Stored items:

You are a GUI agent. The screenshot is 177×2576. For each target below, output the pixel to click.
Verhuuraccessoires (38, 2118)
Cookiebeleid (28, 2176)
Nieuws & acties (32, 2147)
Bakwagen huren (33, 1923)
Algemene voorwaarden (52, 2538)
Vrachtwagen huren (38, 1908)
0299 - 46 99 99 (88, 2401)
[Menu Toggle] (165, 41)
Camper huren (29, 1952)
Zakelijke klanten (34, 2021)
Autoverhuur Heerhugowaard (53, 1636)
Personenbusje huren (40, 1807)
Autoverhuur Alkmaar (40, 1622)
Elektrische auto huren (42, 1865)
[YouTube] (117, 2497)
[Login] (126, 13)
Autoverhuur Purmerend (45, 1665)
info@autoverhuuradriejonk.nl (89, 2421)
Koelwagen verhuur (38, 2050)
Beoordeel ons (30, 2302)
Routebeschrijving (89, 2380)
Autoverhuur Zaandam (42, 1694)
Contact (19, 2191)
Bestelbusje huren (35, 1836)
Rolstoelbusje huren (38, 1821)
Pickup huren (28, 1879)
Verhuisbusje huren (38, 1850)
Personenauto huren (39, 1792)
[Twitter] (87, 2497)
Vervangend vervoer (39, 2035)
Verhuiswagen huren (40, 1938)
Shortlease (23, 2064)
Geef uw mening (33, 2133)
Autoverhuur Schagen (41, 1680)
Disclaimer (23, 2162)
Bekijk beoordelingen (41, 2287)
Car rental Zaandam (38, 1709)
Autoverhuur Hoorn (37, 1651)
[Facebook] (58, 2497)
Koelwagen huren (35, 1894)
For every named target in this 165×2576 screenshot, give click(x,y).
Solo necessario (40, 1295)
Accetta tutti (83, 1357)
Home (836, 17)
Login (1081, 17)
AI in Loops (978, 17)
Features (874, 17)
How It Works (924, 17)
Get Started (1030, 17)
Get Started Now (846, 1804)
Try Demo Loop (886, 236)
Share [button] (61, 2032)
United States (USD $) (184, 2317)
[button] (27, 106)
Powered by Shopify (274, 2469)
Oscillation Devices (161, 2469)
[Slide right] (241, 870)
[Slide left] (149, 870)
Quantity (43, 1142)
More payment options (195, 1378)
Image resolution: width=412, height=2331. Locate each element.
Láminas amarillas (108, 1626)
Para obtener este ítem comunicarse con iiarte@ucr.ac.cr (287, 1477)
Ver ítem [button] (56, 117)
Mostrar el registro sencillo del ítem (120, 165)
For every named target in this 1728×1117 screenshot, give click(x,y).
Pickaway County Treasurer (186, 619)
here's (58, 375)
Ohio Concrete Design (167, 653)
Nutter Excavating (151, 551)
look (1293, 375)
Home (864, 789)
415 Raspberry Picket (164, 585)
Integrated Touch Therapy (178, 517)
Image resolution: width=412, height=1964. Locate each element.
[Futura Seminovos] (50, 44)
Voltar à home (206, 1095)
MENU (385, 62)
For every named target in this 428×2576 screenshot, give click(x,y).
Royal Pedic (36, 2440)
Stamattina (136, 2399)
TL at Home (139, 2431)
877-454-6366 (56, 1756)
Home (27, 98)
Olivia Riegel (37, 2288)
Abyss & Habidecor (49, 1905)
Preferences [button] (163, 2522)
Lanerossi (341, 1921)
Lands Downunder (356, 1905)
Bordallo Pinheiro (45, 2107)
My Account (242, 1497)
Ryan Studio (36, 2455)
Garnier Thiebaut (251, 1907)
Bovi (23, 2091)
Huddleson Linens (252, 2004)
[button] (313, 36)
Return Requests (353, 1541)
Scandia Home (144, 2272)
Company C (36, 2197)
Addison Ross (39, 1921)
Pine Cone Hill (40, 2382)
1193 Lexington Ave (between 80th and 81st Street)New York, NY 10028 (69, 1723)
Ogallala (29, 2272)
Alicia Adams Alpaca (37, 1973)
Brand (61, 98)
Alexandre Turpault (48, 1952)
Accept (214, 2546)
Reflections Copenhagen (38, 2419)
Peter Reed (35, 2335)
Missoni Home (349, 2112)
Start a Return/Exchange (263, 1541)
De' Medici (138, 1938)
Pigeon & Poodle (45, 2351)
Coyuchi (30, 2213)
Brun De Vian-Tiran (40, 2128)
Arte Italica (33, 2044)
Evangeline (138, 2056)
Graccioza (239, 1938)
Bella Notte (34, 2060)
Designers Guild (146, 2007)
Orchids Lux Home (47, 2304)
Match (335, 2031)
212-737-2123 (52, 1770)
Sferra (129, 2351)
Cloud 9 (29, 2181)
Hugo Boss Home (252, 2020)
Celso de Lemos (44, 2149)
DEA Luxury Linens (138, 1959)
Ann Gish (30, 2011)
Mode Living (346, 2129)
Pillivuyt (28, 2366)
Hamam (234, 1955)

(DESCRIPTION OF THE TASK) Write out the records once more, precisely as they stand.

(RESULT BELOW)
You are a GUI agent. The screenshot is 177×2576. For each target below, output the pixel to click.
Verhuuraccessoires (38, 2118)
Cookiebeleid (28, 2176)
Nieuws & acties (32, 2147)
Bakwagen huren (33, 1923)
Algemene voorwaarden (52, 2538)
Vrachtwagen huren (38, 1908)
0299 - 46 99 99 (88, 2401)
[Menu Toggle] (165, 41)
Camper huren (29, 1952)
Zakelijke klanten (34, 2021)
Autoverhuur Heerhugowaard (53, 1636)
Personenbusje huren (40, 1807)
Autoverhuur Alkmaar (40, 1622)
Elektrische auto huren (42, 1865)
[YouTube] (117, 2497)
[Login] (126, 13)
Autoverhuur Purmerend (45, 1665)
info@autoverhuuradriejonk.nl (89, 2421)
Koelwagen verhuur (38, 2050)
Beoordeel ons (30, 2302)
Routebeschrijving (89, 2380)
Autoverhuur Zaandam (42, 1694)
Contact (19, 2191)
Bestelbusje huren (35, 1836)
Rolstoelbusje huren (38, 1821)
Pickup huren (28, 1879)
Verhuisbusje huren (38, 1850)
Personenauto huren (39, 1792)
[Twitter] (87, 2497)
Vervangend vervoer (39, 2035)
Verhuiswagen huren (40, 1938)
Shortlease (23, 2064)
Geef uw mening (33, 2133)
Autoverhuur Schagen (41, 1680)
Disclaimer (23, 2162)
Bekijk beoordelingen (41, 2287)
Car rental Zaandam (38, 1709)
Autoverhuur Hoorn (37, 1651)
[Facebook] (58, 2497)
Koelwagen huren (35, 1894)
For every named target in this 165×2576 screenshot, give click(x,y).
Solo necessario (40, 1295)
Accetta tutti (83, 1357)
Home (836, 17)
Login (1081, 17)
AI in Loops (978, 17)
Features (874, 17)
How It Works (924, 17)
Get Started (1030, 17)
Get Started Now (846, 1804)
Try Demo Loop (886, 236)
Share [button] (61, 2032)
United States (USD $) (184, 2317)
[button] (27, 106)
Powered by Shopify (274, 2469)
Oscillation Devices (161, 2469)
[Slide right] (241, 870)
[Slide left] (149, 870)
Quantity (43, 1142)
More payment options (195, 1378)
Image resolution: width=412, height=2331. Locate each element.
Láminas amarillas (108, 1626)
Para obtener este ítem comunicarse con iiarte@ucr.ac.cr (287, 1477)
Ver ítem [button] (56, 117)
Mostrar el registro sencillo del ítem (120, 165)
For every named target in this 1728×1117 screenshot, give click(x,y).
Pickaway County Treasurer (186, 619)
here's (58, 375)
Ohio Concrete Design (167, 653)
Nutter Excavating (151, 551)
look (1293, 375)
Home (864, 789)
415 Raspberry Picket (164, 585)
Integrated Touch Therapy (178, 517)
Image resolution: width=412, height=1964. Locate each element.
[Futura Seminovos] (50, 44)
Voltar à home (206, 1095)
MENU (385, 62)
For every named target in this 428×2576 screenshot, give click(x,y).
Royal Pedic (36, 2440)
Stamattina (136, 2399)
TL at Home (139, 2431)
877-454-6366 (56, 1756)
Home (27, 98)
Olivia Riegel (37, 2288)
Abyss & Habidecor (49, 1905)
Preferences [button] (163, 2522)
Lanerossi (341, 1921)
Lands Downunder (356, 1905)
Bordallo Pinheiro (45, 2107)
My Account (242, 1497)
Ryan Studio (36, 2455)
Garnier Thiebaut (251, 1907)
Bovi (23, 2091)
Huddleson Linens (252, 2004)
[button] (313, 36)
Return Requests (353, 1541)
Scandia Home (144, 2272)
Company C (36, 2197)
Addison Ross (39, 1921)
Pine Cone Hill (40, 2382)
1193 Lexington Ave (between 80th and 81st Street)New York, NY 10028 (69, 1723)
Ogallala (29, 2272)
Alicia Adams Alpaca (37, 1973)
Brand (61, 98)
Alexandre Turpault (48, 1952)
Accept (214, 2546)
Reflections Copenhagen (38, 2419)
Peter Reed (35, 2335)
Missoni Home (349, 2112)
Start a Return/Exchange (263, 1541)
De' Medici (138, 1938)
Pigeon & Poodle (45, 2351)
Coyuchi (30, 2213)
Brun De Vian-Tiran (40, 2128)
Arte Italica (33, 2044)
Evangeline (138, 2056)
Graccioza (239, 1938)
Bella Notte (34, 2060)
Designers Guild (146, 2007)
Orchids Lux Home (47, 2304)
Match (335, 2031)
212-737-2123 (52, 1770)
Sferra (129, 2351)
Cloud 9 (29, 2181)
Hugo Boss Home (252, 2020)
Celso de Lemos (44, 2149)
DEA Luxury Linens (138, 1959)
Ann Gish (30, 2011)
Mode Living (346, 2129)
Pillivuyt (28, 2366)
Hamam (234, 1955)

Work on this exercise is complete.